**DATA EXCERPTS**

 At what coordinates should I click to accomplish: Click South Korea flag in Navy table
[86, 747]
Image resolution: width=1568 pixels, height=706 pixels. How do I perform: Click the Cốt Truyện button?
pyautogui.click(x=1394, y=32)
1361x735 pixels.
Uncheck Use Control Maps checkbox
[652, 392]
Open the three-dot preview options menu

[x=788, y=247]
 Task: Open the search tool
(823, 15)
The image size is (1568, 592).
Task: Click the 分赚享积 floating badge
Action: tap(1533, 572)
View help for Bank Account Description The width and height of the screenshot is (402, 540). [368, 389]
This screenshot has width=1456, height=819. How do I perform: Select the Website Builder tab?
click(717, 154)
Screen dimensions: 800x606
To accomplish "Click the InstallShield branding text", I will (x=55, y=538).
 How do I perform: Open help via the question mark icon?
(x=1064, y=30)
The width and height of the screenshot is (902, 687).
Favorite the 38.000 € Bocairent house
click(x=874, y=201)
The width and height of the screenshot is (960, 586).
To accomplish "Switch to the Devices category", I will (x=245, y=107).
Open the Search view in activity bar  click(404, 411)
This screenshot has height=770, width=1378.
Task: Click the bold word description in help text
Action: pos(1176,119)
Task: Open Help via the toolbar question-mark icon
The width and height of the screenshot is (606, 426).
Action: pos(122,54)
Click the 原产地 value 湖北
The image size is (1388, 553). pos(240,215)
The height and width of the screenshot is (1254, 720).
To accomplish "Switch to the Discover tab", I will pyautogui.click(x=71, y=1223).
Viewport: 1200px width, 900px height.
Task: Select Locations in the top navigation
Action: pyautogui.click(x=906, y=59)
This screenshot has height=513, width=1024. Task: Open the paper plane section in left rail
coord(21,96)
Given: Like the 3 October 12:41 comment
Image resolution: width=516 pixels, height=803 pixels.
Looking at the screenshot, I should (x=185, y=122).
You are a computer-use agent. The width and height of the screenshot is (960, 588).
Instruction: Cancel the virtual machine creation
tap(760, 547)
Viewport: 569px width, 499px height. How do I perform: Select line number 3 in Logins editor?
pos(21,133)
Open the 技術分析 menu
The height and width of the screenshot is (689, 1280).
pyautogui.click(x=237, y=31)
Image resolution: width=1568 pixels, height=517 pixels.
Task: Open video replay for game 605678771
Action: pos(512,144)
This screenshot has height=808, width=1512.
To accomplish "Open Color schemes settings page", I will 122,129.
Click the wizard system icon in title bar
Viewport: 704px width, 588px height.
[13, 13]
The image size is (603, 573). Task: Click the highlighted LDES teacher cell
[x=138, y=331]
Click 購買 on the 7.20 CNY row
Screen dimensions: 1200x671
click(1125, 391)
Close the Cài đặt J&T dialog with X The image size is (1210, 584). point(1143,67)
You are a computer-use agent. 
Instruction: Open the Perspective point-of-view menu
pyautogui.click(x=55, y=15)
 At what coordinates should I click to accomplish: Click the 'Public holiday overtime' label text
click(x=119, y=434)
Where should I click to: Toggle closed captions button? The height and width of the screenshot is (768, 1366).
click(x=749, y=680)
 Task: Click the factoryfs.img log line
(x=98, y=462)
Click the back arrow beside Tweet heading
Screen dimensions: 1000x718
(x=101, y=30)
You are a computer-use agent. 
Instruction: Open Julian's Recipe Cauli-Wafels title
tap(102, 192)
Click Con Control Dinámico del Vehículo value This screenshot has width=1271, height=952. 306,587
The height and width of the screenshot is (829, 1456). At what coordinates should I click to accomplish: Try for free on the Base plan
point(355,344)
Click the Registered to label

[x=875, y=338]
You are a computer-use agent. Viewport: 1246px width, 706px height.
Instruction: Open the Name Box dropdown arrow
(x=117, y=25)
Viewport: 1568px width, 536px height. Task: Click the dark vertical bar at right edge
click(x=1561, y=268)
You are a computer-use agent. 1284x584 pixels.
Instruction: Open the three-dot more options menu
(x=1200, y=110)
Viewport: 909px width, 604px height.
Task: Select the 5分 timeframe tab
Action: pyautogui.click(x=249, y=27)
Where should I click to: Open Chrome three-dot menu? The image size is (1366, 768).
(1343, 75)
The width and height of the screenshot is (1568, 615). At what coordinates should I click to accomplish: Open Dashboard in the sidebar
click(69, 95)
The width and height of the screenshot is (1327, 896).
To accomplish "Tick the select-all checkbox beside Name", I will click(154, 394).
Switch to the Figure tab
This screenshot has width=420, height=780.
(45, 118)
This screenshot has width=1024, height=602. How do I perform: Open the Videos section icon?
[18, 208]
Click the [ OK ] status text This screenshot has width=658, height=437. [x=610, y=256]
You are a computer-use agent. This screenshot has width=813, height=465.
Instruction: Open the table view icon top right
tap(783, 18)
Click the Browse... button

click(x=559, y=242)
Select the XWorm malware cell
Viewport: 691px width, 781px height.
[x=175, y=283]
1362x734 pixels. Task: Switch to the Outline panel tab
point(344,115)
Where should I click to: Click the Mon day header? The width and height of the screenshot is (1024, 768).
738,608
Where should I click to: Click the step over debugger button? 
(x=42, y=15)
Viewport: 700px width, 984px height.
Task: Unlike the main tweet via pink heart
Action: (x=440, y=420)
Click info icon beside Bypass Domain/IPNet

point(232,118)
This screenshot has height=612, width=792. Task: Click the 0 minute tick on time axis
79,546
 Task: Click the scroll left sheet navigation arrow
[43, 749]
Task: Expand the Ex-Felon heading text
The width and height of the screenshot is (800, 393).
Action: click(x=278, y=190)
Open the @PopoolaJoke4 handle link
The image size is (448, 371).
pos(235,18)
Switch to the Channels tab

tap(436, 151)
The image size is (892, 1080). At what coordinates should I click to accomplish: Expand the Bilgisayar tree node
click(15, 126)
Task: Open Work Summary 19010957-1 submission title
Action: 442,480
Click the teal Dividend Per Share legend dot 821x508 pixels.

**PROBLEM REQUIREMENTS**
Please report every line in the entries above that holds the string "agent".

**ANSWER FOR THE TASK**
You are a computer-use agent. The width and height of the screenshot is (960, 588).
You are a computer-use agent. 
You are a computer-use agent. 
You are a computer-use agent. Viewport: 1246px width, 706px height.
You are a computer-use agent. 1284x584 pixels.
You are a computer-use agent. This screenshot has width=813, height=465.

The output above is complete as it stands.